Indeed, it’s even forced the banks “to hold at least part of their new required reserves in the form of dollars at the PBoC since August,” reports Michael Pettis, finance professor at Peking University’s Guanghua School of Management. At least that saves the Beijing policy wonks the trouble of arranging auctions and paying out more in interest on renminbi-denominated bonds! But it also transfers the loss of wealth inherent in the tumbling dollar onto China’s private banking sector, forcing lenders to share the pain with the state…and doing nothing to release the upward pressure on the value of the Chinese currency itself, according to Pettis.

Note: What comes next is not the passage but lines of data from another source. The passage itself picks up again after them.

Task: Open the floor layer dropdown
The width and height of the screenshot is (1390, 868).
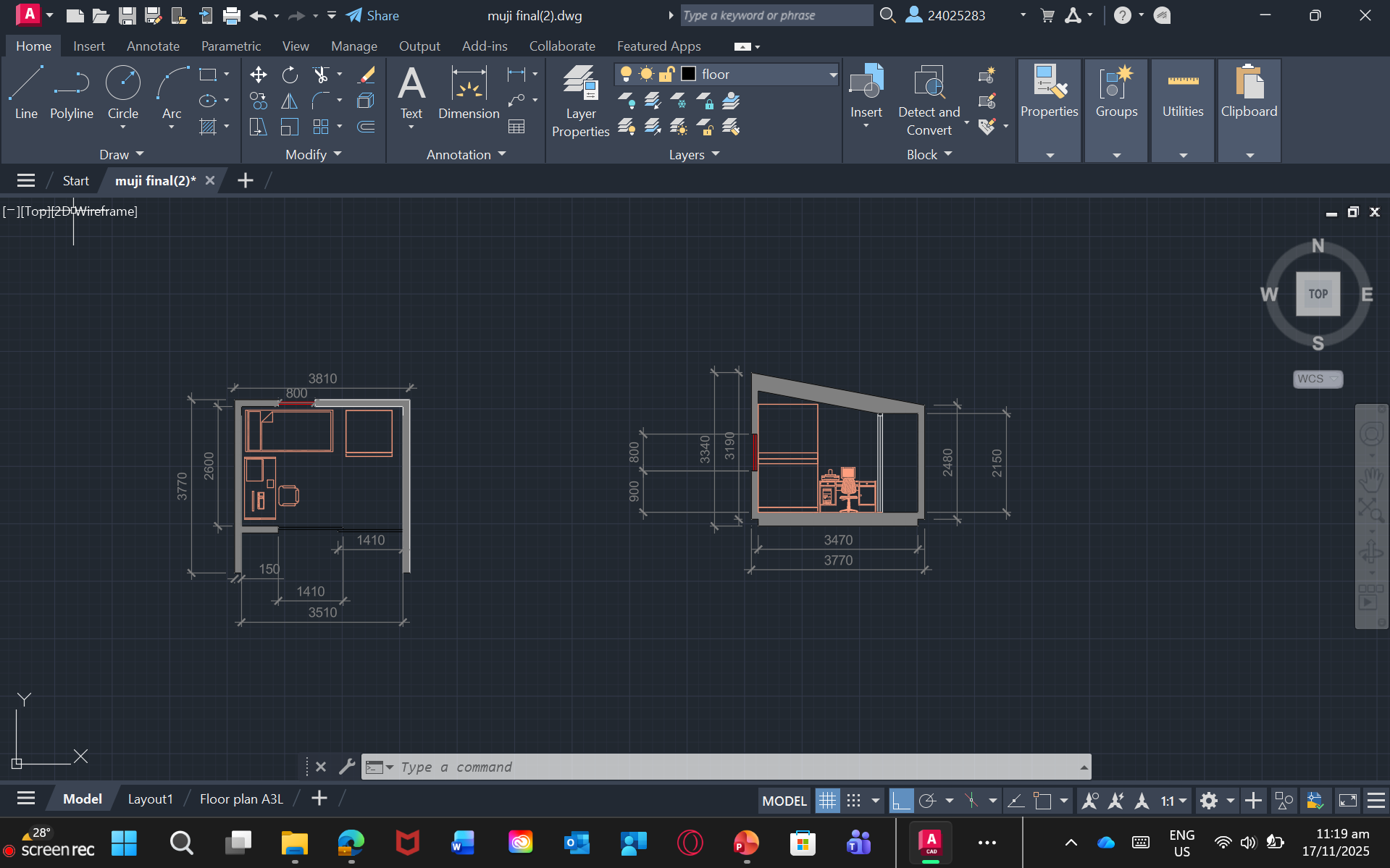Action: click(833, 75)
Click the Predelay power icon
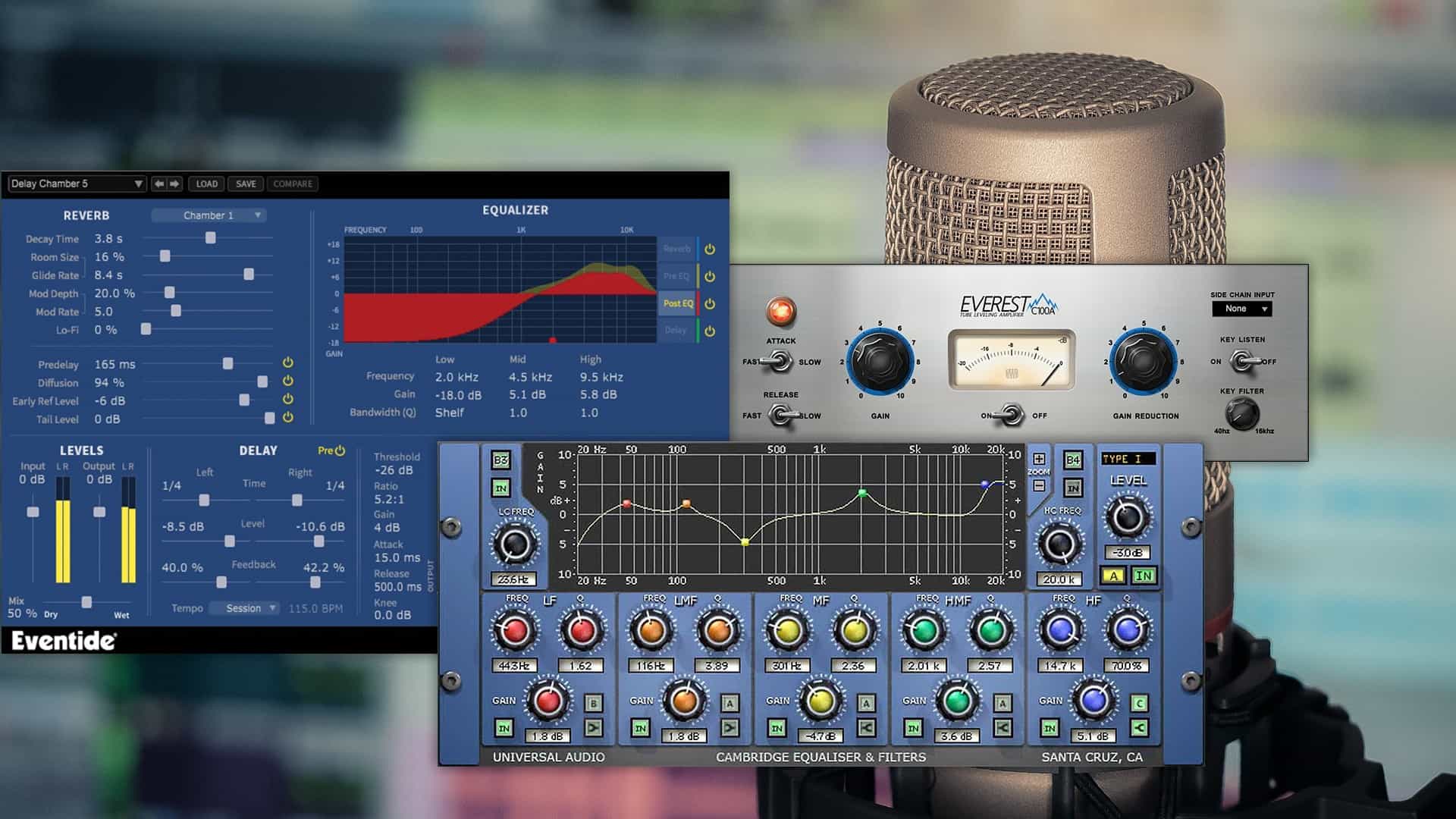This screenshot has height=819, width=1456. coord(288,363)
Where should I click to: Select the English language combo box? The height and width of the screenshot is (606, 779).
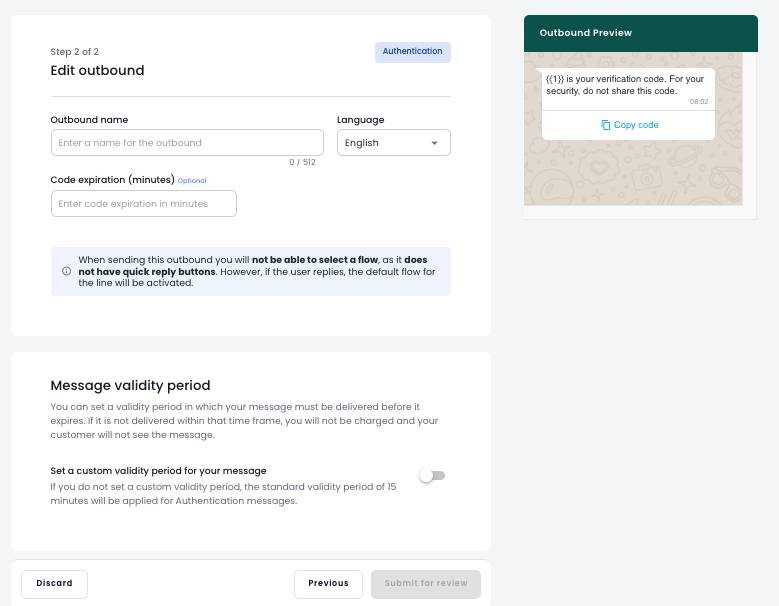[384, 143]
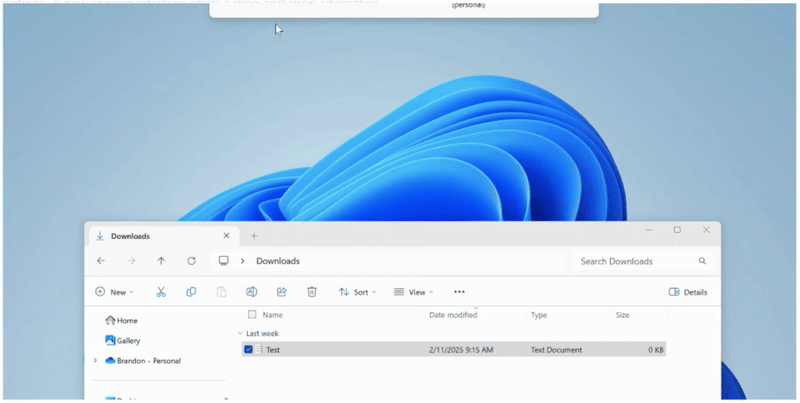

“It seems to me that forcing banks, instead of the PBoC, to hold dollars says nothing about pressure on the currency,” he writes in his blog. “I would argue that the total net inflows are exactly the same, except for one thing — commercial banks have been asked to assume part of the PBoC’s normal functioning (i.e., to buy dollars so as to maintain the country’s foreign currency regime), and as they assume this function, the resulting purchases of dollars are whisked off the PBoC balance sheet. But nothing real has changed, except that now banks, instead of the PBoC, will be forced to assume the foreign exchange losses.”

Surging inflation…soaring interest rates…a merry-go-round of bond auctions and redemptions that costs $4 billion per month in the meantime…

Wouldn’t it just be simpler if the U.S. raised (instead of cut) its interest rates, thus reducing its consumptive excesses?

And wouldn’t the problem of sterilizing all those sick dollars vanish if the world had only one kind of money?